Segment Start: Text under study

Author Archives: Xavier Charde' Carroll

Assisted Death

Advocates of assisted suicide support it, because they believe that it is not painful to the individual and instead, acts as a relief for those suffering from a poor quality of life (whether it is due to an illness or old age). However, thirty-three of the fifty states support a painful assisted death, the lethal injection of prisoners.

In a recent report issued by the Human Rights Watch, titled So Long as They Die, the organization highlights that “although supporters of lethal injection believe the prisoner dies painlessly, there is mounting evidence that prisoners may have experienced excruciating pain during their executions.” Like methods described in the movie Suicide Plan, lethal injection requires a sequence of drugs: an anesthetic, a paralytic, and potassium chloride, which stops the heart. However, unlike the drug cocktail used during assisted suicide that yield a painless death, the drugs approved by state officials for legal injection have been deemed “too cruel to use on dogs and cats.” What makes it worse is that prisoners are often paralyzed but “insufficiently anesthetized,” and therefore, although they are experiencing intense pain, they are unable to “signal their distress.”

The descriptions of the things that have gone wrong in executions were appalling. Some included:

  • “For over an hour, medical technicians and then a physician tried to find a suitable vein for intravenous access. The condemned inmate ended up with one needle in his hand, one in his neck, and a catheter inserted into the vein near his collarbone. One hour and nine minutes after he was strapped to the gurney, the prisoner was pronounced dead.
  • “A kink in the intravenous tubing stopped some of the drugs from reaching an inmate. In the same execution, the intravenous needle was inserted pointing the wrong way-towards the inmate’s fingers instead of his heart, which slowed the effect of the drugs.”
  • “A prisoner who initially lost consciousness during his lethal injection execution began convulsing, opened his eyes, and appeared to be trying to catch his breath while his chest heaved up and down repeatedly. This lasted for approximately ten minutes before his body stopped twitching and thrashing on the gurney.”
In the movie, Law Abiding Citizen they show a lethal injection that corresponded to some of these examples. Below is the link for a clip of the scene: 
Now imagine this going on for 10…20…or even 30 minutes, like what occurred during the lethal injection of Angel Diaz.

Segment End: Text under study

Task requirements:
**A.** In the text on assisted death and lethal injection, what is the title of the Human Rights Watch report?
**B.** Carry on the piece on assisted death and lethal injection from its final sentence.

Segment Start: Given entries

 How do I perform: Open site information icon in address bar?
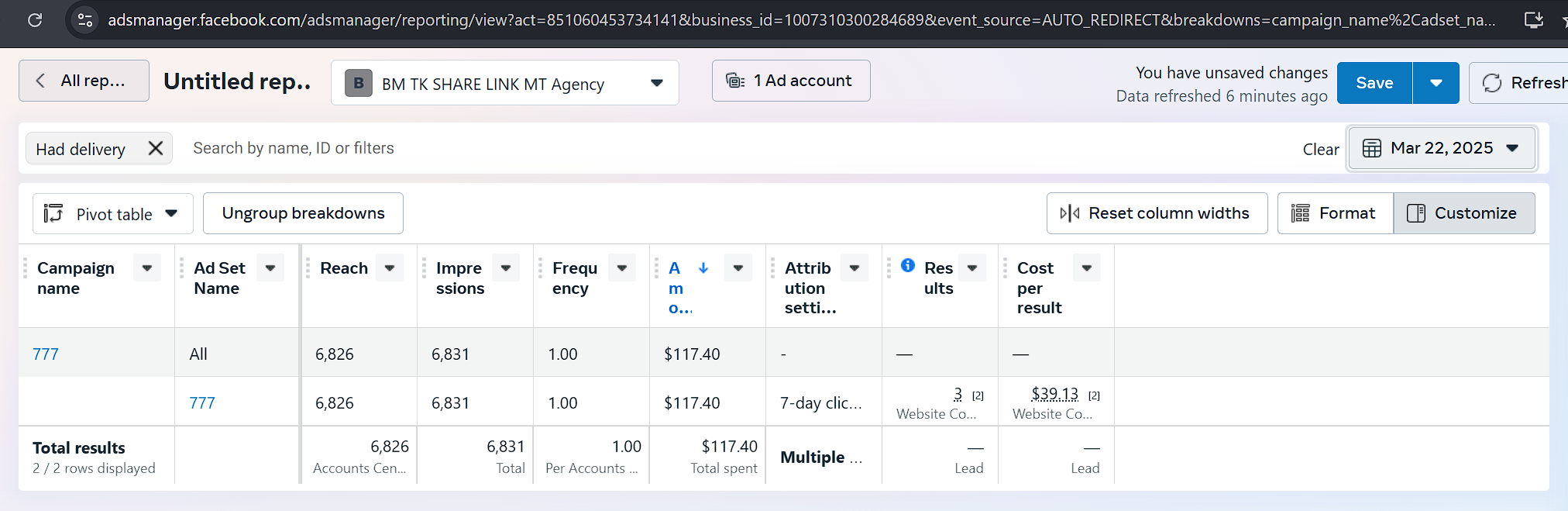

Segment End: Given entries
Segment Start: Given entries

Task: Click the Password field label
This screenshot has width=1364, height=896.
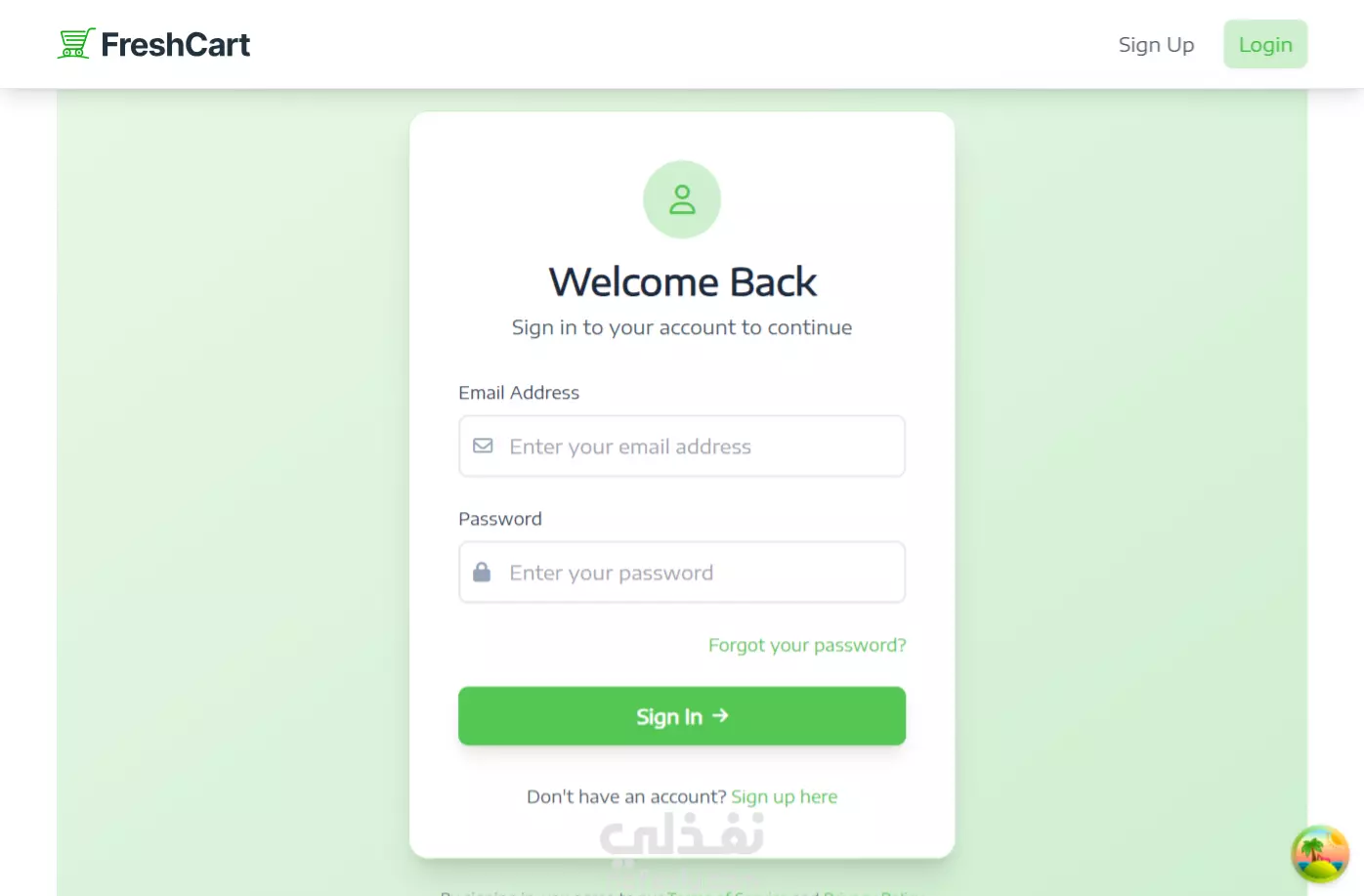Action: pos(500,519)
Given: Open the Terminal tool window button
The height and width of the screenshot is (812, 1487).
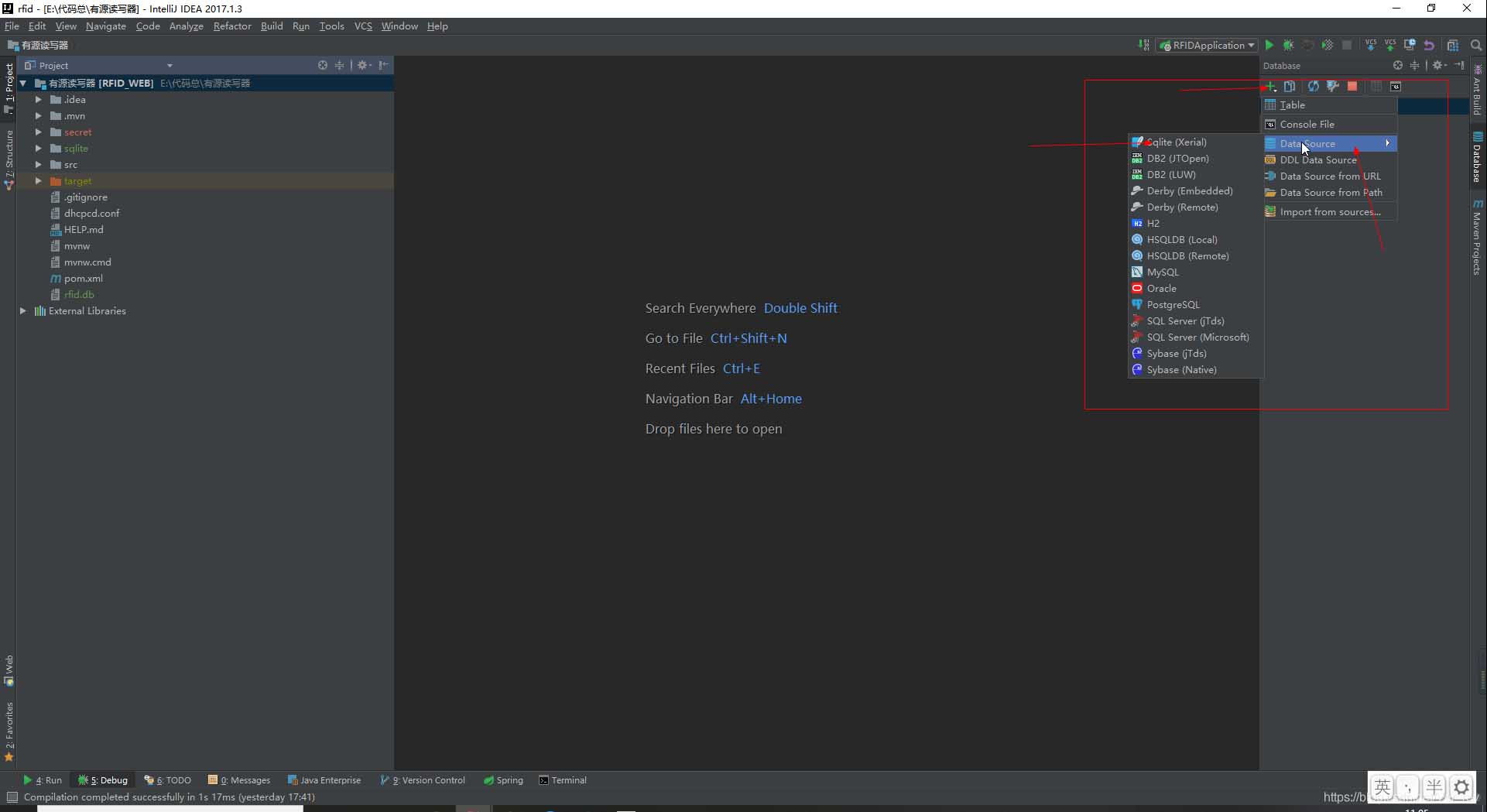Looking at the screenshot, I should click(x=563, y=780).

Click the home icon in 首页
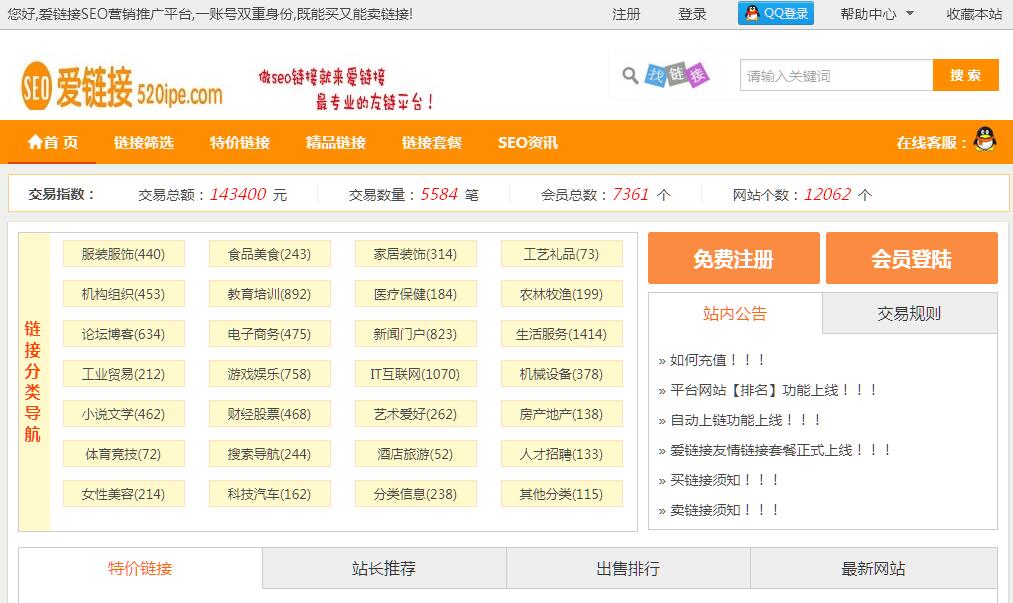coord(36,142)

Segment End: Given entries
Segment Start: Given entries

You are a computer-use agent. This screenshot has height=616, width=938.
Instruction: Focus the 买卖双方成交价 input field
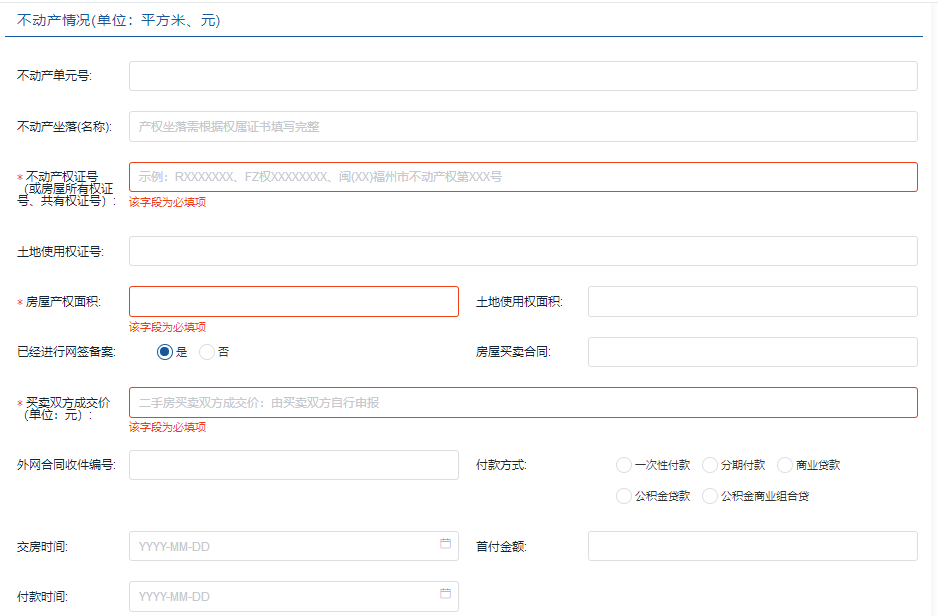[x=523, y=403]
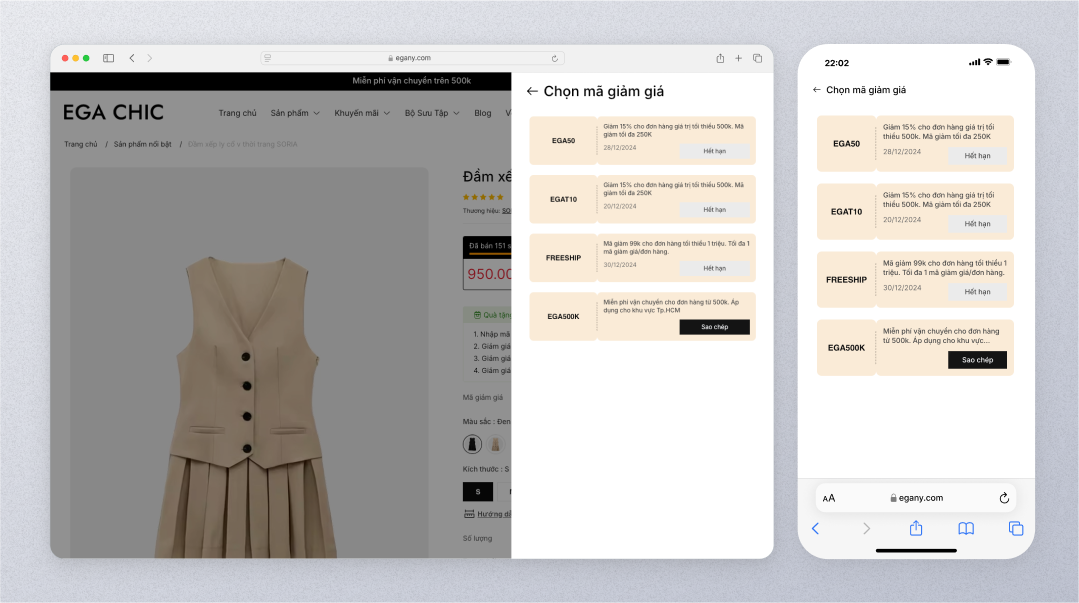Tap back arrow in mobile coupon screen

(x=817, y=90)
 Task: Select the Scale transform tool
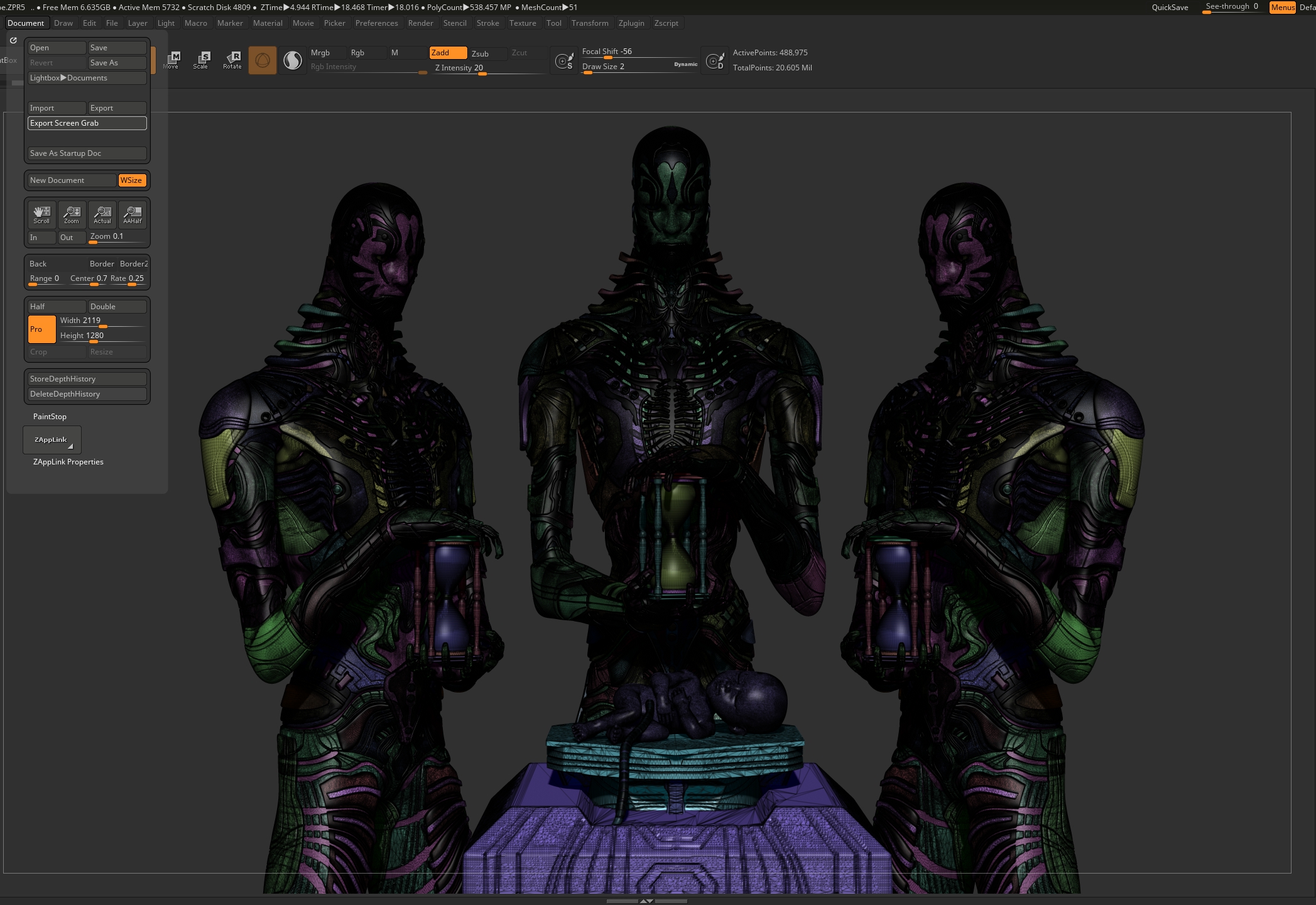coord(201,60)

Segment End: Given entries

Results for each task:
**A.** So Long as They Die

**B.**
How is this humane? People may do bad things in their life, but no one deserves to die in this way. However, it is not only supported by states but people come to watch these people die this way. Families hurt by the individual gain satisfaction in seeing the person die.     

On another note, I found it interesting that the death penalty is legal and the punishment is given, because a judge, jurors, and the families that fall victim to the actions of the prisoner during their life believe that the he or she deserves to die. Yet, euthanasia and assisted suicide are illegal. Do people suffering in this world not deserve to have the right to die too?

To heal or kill…

As described in M. C. Kearl’s journal, How We Die: The Social Stratification of Death, whether it is due to understaffing or the desire to save money, nursing homes often hire caretakers or nurses that are incompetent and end up socially isolating, abusing, or abandoning their patients. This also occurs in hospitals; however, in the case of nurse Beverley Allitt, it proved to be even more detrimental to the patients with which she came in contact.

In the early 1990’s, Allitt who had repeatedly failed her nursing exams was hired for a temporary position in the Children’s ward of an understaffed hospital in Nottingham. Many children came into the hospital, with their parents by their side hoping for the best. They brought their children there to be healed and viewed Beverly Allitt as an “angel of mercy,” a nurse that was always by the child’s side and the comforting shoulder for the parents.

However, under her care, many kids that were admitted with a minor condition, such as a cold, simply to be monitored, would have a respiratory crisis, be revived, then have another respiratory crisis and turn pale. Red blotches would appear, and he or she would completely stop breathing. Cardiac arrest followed, and doctors would try repeatedly to get the patient to start breathing again. The children were placed on life-support machines, but had suffered from severe brain damage. After being taken off life support, the children, without history ofheart disease, would die from heart failure. Others had induced paralysis, cerebral palsy, and damage to their hearing or site before passing away. She did not create these tragedies in order to gain money or fame; after the patients died, Allitt would go home and continue about her day/week as if nothing had happened. Within the first four months, she attacked nine children and killed four. She was the “angel of death.” Overall, after she was caught, detectives uncovered 25 suspicious episodes with 13 victims, ranging from the age of 5 months to 11 years old.

The symbols of health, healing and survival: the hospital, the white coat, the smiling nurses, became signs of death, dying, suffering, and loss. The place that people come in order to prevent death and prolong life was the cause of many innocent people’s deaths.